**TEXTE:**
------------
L’acteur ou la surprenante vertu de l’incompréhension de Raphaël Quenard et Hugo David

Raphaël est acteur. Pour la première fois, il a le rôle principal d’un long-métrage. Personne ne comprend pourquoi il a été choisi. D’ailleurs, personne ne le comprend vraiment. Dans un film de 25 minutes nommé aux César du meilleur court-métrage documentaire 2024, Raphaël Quenard se met en scène face à la caméra d’Hugo David pour nous livrer une performance folle et très très riche.

Un jeu de réalités 

L’acteur ou la surprenante vertu de l’incompréhension est construit sur une mise en abîme, c’est-à-dire, une fiction dans une fiction. Le film adopte la forme du faux documentaire, qui donne l’impression d’une spontanéité alors que tout est écrit et répété. Un documentaire qui est supposé montrer les coulisses du long métrage de Jean-Baptiste Durand Chien de la casse, film à succès sorti en 2023. Pourtant, dans le faux documentaire le film semble raté, l’ambiance du tournage est pourrie, Raphaël Quenard considéré comme mauvais.
------------
**Entrées issues d'une source de données:**

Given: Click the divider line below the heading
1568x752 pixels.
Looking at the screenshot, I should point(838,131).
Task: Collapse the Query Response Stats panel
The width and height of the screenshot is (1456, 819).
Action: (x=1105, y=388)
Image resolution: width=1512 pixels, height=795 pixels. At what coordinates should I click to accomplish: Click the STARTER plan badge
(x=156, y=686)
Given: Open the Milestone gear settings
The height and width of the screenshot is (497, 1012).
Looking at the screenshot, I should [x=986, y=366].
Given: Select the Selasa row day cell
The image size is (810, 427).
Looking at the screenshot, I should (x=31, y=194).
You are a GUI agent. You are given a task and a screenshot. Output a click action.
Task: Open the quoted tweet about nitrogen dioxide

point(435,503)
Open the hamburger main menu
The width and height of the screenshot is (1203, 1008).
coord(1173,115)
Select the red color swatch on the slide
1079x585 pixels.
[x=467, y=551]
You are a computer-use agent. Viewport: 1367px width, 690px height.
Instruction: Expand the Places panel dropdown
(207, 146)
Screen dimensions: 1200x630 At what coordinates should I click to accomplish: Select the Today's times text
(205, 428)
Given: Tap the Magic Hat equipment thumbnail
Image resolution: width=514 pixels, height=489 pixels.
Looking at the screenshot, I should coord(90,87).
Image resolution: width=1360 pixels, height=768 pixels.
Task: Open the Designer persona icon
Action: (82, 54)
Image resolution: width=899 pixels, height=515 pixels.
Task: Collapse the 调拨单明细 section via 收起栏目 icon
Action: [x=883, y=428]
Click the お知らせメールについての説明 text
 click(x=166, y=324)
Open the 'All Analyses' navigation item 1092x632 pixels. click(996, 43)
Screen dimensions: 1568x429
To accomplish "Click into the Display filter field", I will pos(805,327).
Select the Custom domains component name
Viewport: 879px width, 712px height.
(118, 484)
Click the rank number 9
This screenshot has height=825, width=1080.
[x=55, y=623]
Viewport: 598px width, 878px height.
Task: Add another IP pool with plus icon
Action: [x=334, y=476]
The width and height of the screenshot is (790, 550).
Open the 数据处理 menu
------------
**CONSIGNE:** D'après le texte sur le faux documentaire de Raphaël Quenard et Hugo David, indiquez de quel long-métrage ce film est censé montrer les coulisses.

**RÉPONSE:** Chien de la casse, le long-métrage de Jean-Baptiste Durand sorti en 2023.